When you reach the line with "is (178, 478)." in the data below, begin printing lines exactly, and stop once the line with "857x437 pixels." has been printed.

________________

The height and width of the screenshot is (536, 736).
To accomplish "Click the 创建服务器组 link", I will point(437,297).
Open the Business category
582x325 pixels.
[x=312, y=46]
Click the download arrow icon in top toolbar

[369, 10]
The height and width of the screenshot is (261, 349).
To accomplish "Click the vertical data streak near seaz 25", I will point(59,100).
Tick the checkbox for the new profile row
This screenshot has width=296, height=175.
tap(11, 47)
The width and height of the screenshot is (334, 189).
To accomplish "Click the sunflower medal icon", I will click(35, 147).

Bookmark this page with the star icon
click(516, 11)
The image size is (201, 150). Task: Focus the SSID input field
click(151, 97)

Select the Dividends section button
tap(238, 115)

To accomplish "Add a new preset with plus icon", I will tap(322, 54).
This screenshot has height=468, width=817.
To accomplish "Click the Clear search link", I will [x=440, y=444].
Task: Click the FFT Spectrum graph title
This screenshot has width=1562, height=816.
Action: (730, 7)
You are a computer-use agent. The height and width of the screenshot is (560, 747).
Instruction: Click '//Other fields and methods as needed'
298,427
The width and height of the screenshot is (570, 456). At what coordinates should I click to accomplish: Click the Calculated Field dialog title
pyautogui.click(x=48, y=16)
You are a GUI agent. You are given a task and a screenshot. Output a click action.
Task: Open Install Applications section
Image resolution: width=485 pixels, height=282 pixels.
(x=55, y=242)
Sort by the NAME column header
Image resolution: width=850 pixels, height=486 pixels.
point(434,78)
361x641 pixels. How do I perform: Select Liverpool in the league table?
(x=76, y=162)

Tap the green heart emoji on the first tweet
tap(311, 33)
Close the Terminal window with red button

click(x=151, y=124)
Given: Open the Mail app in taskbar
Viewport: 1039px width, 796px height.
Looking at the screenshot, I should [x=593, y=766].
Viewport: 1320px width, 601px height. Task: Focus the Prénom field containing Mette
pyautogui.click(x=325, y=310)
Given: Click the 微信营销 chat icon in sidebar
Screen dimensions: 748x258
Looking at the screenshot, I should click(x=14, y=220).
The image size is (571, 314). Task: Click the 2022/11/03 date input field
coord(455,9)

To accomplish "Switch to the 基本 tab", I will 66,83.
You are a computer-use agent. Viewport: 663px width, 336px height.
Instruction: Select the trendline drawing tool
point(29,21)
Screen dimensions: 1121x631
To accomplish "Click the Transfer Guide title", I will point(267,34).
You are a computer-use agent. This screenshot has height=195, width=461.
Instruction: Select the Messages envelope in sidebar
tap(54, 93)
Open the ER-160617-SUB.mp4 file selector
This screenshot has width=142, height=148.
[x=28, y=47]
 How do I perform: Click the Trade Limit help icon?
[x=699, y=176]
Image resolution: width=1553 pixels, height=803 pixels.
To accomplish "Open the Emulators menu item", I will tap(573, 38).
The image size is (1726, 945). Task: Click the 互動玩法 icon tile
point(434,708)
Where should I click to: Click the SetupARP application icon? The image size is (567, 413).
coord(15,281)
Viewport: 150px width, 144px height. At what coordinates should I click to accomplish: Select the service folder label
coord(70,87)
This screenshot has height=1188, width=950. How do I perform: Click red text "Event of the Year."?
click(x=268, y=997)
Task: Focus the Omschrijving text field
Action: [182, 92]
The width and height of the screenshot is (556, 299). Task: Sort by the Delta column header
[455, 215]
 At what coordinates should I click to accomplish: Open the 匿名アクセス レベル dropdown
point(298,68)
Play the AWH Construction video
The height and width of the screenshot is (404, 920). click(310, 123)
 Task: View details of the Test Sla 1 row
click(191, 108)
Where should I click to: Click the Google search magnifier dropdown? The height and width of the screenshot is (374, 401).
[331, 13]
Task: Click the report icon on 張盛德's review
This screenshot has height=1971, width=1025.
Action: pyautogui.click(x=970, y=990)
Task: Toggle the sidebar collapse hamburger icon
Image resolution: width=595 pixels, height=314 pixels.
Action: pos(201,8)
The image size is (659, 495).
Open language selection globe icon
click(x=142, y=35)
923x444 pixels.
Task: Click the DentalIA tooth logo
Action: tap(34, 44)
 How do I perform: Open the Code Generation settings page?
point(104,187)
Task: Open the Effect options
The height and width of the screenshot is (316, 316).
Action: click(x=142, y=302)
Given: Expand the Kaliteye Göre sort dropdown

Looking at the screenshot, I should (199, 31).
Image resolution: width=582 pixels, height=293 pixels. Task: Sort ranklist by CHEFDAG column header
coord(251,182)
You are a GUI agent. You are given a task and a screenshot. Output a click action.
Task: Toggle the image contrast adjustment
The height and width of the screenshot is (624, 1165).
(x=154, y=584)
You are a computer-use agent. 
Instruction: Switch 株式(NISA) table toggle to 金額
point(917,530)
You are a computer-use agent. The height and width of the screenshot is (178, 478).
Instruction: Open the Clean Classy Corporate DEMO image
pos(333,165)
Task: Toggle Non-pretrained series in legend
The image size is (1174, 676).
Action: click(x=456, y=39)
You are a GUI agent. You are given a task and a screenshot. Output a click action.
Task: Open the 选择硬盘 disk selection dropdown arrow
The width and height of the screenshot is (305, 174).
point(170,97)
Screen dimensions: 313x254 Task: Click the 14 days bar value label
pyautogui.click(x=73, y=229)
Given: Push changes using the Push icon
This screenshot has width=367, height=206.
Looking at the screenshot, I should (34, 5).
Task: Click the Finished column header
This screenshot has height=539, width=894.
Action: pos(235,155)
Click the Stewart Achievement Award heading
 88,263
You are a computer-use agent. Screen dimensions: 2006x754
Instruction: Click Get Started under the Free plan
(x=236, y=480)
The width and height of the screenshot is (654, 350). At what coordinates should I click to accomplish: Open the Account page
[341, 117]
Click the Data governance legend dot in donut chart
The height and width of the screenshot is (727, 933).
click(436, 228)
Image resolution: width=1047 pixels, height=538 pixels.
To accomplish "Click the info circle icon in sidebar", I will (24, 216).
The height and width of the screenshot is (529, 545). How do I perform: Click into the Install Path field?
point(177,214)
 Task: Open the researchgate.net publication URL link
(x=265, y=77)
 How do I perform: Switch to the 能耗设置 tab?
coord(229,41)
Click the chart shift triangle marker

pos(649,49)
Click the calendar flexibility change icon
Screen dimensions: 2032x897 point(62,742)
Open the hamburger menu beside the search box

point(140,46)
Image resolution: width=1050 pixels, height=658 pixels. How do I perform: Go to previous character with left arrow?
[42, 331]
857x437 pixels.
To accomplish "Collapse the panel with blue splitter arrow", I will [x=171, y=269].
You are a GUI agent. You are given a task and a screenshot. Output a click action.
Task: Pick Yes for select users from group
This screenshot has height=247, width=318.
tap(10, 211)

________________

### Solution for this exercise
You are a computer-use agent. The height and width of the screenshot is (178, 478).
Instruction: Open the Clean Classy Corporate DEMO image
pos(333,165)
Task: Toggle Non-pretrained series in legend
The image size is (1174, 676).
Action: click(x=456, y=39)
You are a GUI agent. You are given a task and a screenshot. Output a click action.
Task: Open the 选择硬盘 disk selection dropdown arrow
The width and height of the screenshot is (305, 174).
point(170,97)
Screen dimensions: 313x254 Task: Click the 14 days bar value label
pyautogui.click(x=73, y=229)
Given: Push changes using the Push icon
This screenshot has width=367, height=206.
Looking at the screenshot, I should (34, 5).
Task: Click the Finished column header
This screenshot has height=539, width=894.
Action: pos(235,155)
Click the Stewart Achievement Award heading
 88,263
You are a computer-use agent. Screen dimensions: 2006x754
Instruction: Click Get Started under the Free plan
(x=236, y=480)
The width and height of the screenshot is (654, 350). At what coordinates should I click to accomplish: Open the Account page
[341, 117]
Click the Data governance legend dot in donut chart
The height and width of the screenshot is (727, 933).
click(436, 228)
Image resolution: width=1047 pixels, height=538 pixels.
To accomplish "Click the info circle icon in sidebar", I will (24, 216).
The height and width of the screenshot is (529, 545). How do I perform: Click into the Install Path field?
point(177,214)
 Task: Open the researchgate.net publication URL link
(x=265, y=77)
 How do I perform: Switch to the 能耗设置 tab?
coord(229,41)
Click the chart shift triangle marker

pos(649,49)
Click the calendar flexibility change icon
Screen dimensions: 2032x897 point(62,742)
Open the hamburger menu beside the search box

point(140,46)
Image resolution: width=1050 pixels, height=658 pixels. How do I perform: Go to previous character with left arrow?
[42, 331]
857x437 pixels.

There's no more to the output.